**WHAT TO PRODUCE**
All lines in the data bearing the string "Switch" should be identified and copied.

Entries taken from a collection
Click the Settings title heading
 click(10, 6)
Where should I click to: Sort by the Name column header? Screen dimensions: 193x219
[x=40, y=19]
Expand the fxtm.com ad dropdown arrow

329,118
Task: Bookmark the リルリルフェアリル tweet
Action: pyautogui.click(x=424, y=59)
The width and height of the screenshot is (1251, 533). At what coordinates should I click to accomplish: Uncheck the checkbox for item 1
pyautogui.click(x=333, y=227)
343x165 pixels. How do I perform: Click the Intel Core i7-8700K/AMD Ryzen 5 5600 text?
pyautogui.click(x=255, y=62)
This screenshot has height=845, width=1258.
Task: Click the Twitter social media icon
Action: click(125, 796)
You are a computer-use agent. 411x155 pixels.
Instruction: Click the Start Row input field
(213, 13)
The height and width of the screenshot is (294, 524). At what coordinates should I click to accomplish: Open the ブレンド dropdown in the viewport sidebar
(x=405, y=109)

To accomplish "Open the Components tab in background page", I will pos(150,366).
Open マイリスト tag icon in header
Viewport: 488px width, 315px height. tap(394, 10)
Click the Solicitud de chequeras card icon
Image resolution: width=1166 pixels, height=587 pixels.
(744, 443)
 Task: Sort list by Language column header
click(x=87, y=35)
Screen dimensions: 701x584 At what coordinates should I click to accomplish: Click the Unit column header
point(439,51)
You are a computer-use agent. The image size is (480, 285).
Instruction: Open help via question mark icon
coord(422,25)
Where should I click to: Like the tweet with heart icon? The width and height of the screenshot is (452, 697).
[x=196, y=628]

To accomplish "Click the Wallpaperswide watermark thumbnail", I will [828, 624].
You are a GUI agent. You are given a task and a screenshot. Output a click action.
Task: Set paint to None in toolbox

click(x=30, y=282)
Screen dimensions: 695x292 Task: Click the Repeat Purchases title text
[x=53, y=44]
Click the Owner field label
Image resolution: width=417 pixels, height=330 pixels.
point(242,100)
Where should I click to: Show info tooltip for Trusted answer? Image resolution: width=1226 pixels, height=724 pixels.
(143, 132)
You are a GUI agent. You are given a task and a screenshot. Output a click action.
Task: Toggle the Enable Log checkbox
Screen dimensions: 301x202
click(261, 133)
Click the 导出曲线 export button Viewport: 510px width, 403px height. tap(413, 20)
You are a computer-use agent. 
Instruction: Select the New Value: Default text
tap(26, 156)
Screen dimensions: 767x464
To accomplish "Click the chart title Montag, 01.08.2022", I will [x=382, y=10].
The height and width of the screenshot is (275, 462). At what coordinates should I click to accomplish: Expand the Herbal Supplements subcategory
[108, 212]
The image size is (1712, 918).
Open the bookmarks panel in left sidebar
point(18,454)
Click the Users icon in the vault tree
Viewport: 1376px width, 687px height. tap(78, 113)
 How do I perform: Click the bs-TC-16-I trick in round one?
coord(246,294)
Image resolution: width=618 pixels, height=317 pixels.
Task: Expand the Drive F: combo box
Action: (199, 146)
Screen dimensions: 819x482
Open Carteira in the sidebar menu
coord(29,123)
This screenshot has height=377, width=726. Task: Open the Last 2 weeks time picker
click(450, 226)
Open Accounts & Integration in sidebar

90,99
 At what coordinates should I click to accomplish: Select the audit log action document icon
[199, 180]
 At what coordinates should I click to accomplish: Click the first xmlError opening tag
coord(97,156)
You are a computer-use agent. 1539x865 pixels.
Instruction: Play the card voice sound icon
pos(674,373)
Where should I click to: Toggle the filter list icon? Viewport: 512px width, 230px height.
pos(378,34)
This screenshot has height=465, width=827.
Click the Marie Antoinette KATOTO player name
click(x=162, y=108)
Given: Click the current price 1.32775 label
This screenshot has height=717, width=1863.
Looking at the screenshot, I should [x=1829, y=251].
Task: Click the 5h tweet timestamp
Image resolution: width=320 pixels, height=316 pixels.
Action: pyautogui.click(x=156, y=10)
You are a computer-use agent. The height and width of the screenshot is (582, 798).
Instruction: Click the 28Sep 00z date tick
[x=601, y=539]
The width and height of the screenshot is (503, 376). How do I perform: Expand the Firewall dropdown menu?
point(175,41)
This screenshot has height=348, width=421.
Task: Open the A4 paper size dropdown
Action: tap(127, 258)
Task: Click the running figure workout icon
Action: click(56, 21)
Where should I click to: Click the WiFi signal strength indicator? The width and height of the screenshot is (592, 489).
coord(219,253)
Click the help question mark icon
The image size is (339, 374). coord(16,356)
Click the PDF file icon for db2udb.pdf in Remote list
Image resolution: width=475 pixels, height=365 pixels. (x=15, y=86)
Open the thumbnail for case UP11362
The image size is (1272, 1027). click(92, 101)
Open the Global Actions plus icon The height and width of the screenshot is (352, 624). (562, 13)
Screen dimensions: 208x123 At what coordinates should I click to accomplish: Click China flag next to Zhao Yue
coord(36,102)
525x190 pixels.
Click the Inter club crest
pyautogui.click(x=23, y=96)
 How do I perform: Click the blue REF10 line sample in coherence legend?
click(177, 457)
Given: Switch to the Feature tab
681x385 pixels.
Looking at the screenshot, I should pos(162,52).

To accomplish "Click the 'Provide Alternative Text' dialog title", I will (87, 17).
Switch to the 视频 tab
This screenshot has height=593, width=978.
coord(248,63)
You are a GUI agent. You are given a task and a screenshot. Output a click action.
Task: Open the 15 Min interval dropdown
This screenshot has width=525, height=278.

**EXERCISE RESULT**
Given: Switch to the Feature tab
Switch to the 视频 tab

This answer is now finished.